Dataset entries:
<<<<

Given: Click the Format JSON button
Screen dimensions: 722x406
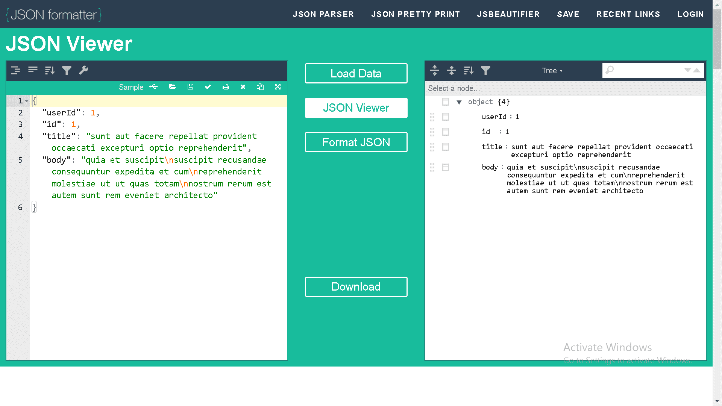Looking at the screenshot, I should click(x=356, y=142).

>>>>
<<<<

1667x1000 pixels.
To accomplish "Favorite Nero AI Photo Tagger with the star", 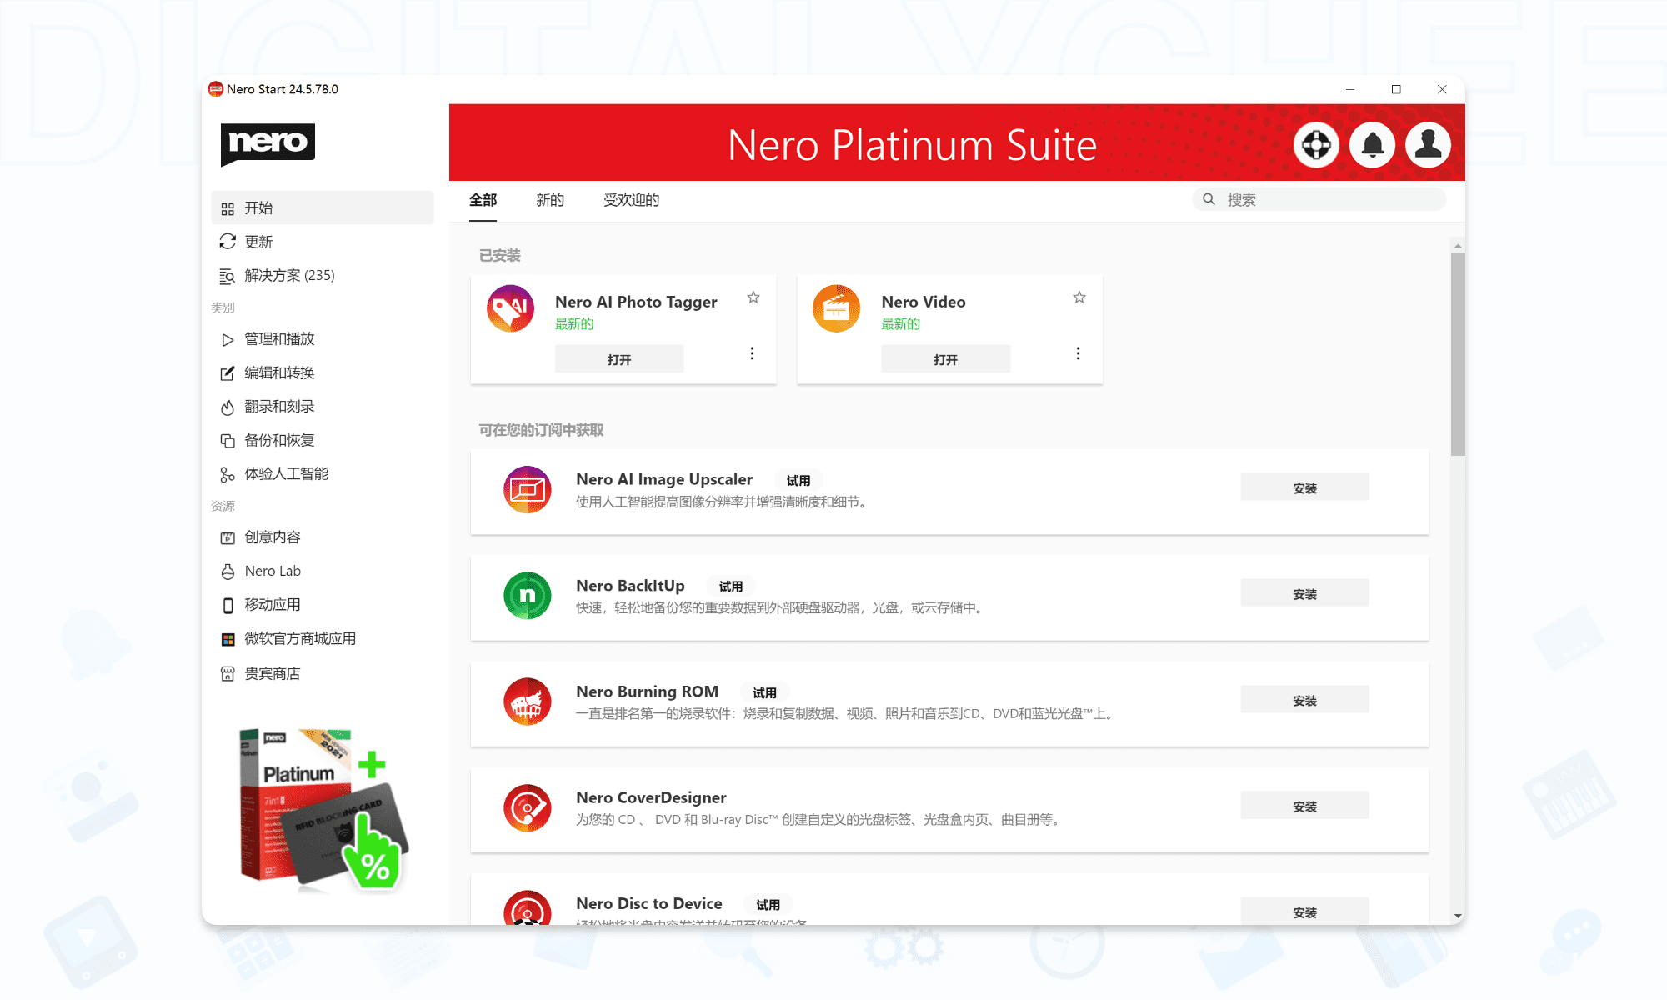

>>>>

Your task: Above are the records. Copy word for word only their lines from the one holding "1667x1000 pixels." through the one holding "Nero AI Photo", both included, and skip the images.

Worked solution:
1667x1000 pixels.
To accomplish "Favorite Nero AI Photo Tagger with the star", 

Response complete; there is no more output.